Updated by bluz71 (Dennis B) over 5 years ago
Thanks Sam, a very nice set of results.
Notice that 99th percentile Topic list was faster with the patch, whilst slower with Topic view. So I'm not sure we can say that the patch will always be slower on the worst runs.
Query, what is the version of jemalloc that you are using? One of the interesting observations in #14759 is the variance between jemalloc versions (say 3.6.0 vs 5.1.0).
Updated by tessi (Philipp Tessenow) over 5 years ago
FYI: For easier testing this idea, I just pushed a small gem to rubygems malloc_trim
(https://github.com/tessi/malloc_trim). This gives access to malloc_trim
to ruby land to let us play with it without the need to re-compile ruby and/or deploying a custom patched ruby.
With MallocTrim.enable_trimming
, there is also a built in way to run malloc_trim(0)
after every GC MARK (the most relevant internal event I found to hook into). It probably calls malloc_trim somewhat too often -- I'd be happy for suggestions to find a better hook.
In any way, doing a manual MallocTrim.trim
after a GC.start
(e.g. between two rails requests) is still possible with this gem.

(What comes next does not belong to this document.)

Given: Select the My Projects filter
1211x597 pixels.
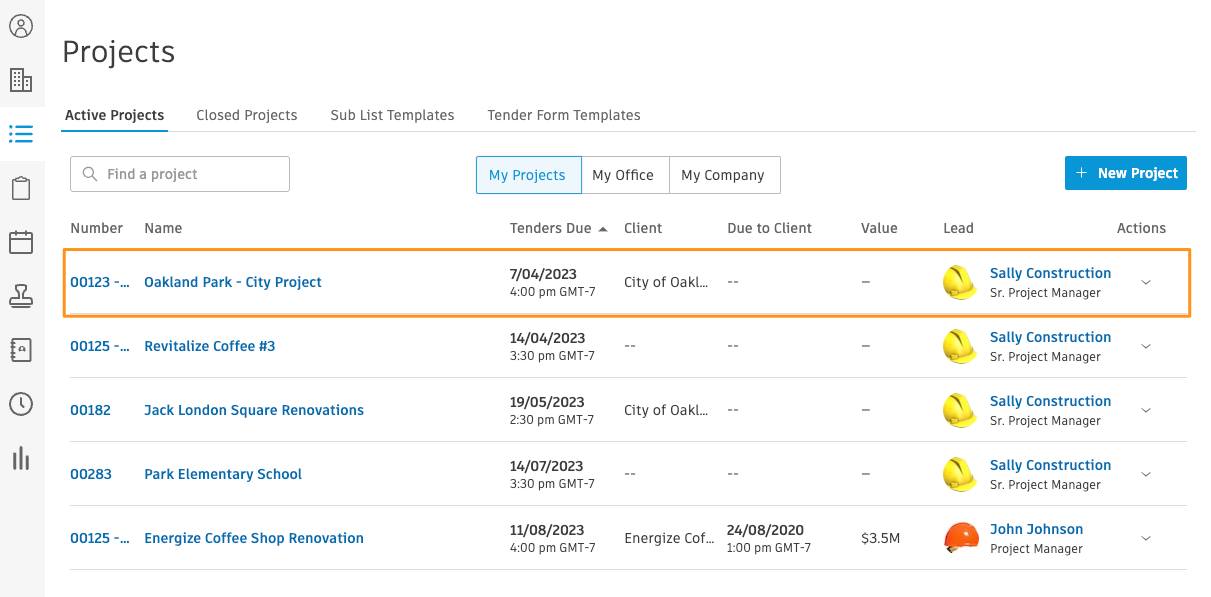Looking at the screenshot, I should point(527,175).
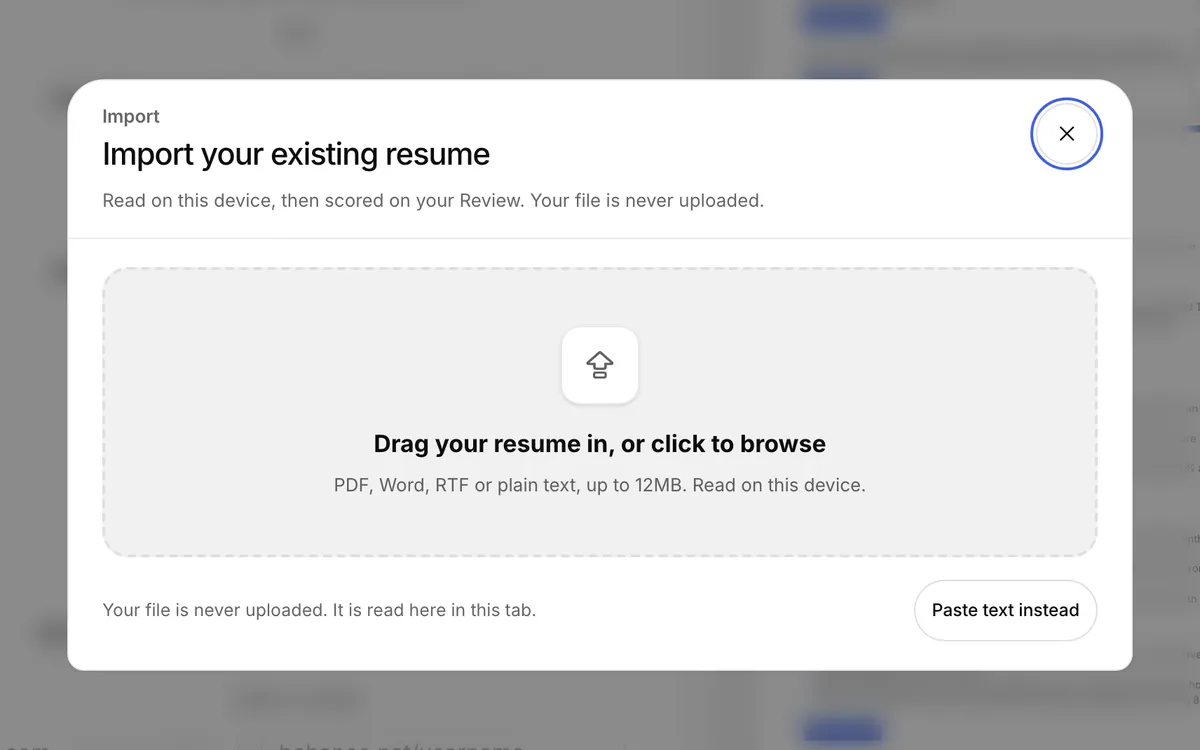Dismiss the dialog by clicking the dimmed backdrop

30,400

Updated by sam.saffron (Sam Saffron) over 5 years ago
My tests were with 3.6.0, I will do a side by side now that I have all the infrastructure of 5 vs 3.6 and even tcmalloc.
Nice to see that gem! Looking at my graphs I think best bang would just be to spin a thread that does trimming every 10-30 minutes or something, especially if you can release the GVL prior to calling it (provided this thing is thread safe, which @carlos (Carlos Sánchez) should know)
Updated by dosadnizub (Borna Novak) about 5 years ago
I'd just like to point out that calling malloc_trim(0) according to article explaining the feature - https://www.joyfulbikeshedding.com/blog/2019-03-14-what-causes-ruby-memory-bloat.html - will not fix memory fragmentation - it'll just make the "used memory" number go down - the graph on https://www.joyfulbikeshedding.com/images/2019/os_heap_visualization_after_trim-b3e36496.png still means that an attempt to grab 15 pages of memory (~16kb) - by ruby or any other process - will fail even though there's 8MB of memory "free" causing out-of-memory errors on systems that are not even in swap.
There's good reason why modern software typically doesn't release memory back to the system but rather reuses the pages it has allocated previously - or am I missing something important?
Updated by bruno.escherl@xing.com (Bruno Escherl) about 3 years ago
Wouldn't that be a good feature in combination with GC auto_compaction? First run the auto_compaction against memory fragmentation and then call malloc_trim to give back the memory?
Updated by hongli (Hongli Lai) 12 months ago
It looks like this ticket can be closed. I see that Ruby 3.3 makes use of malloc_trim.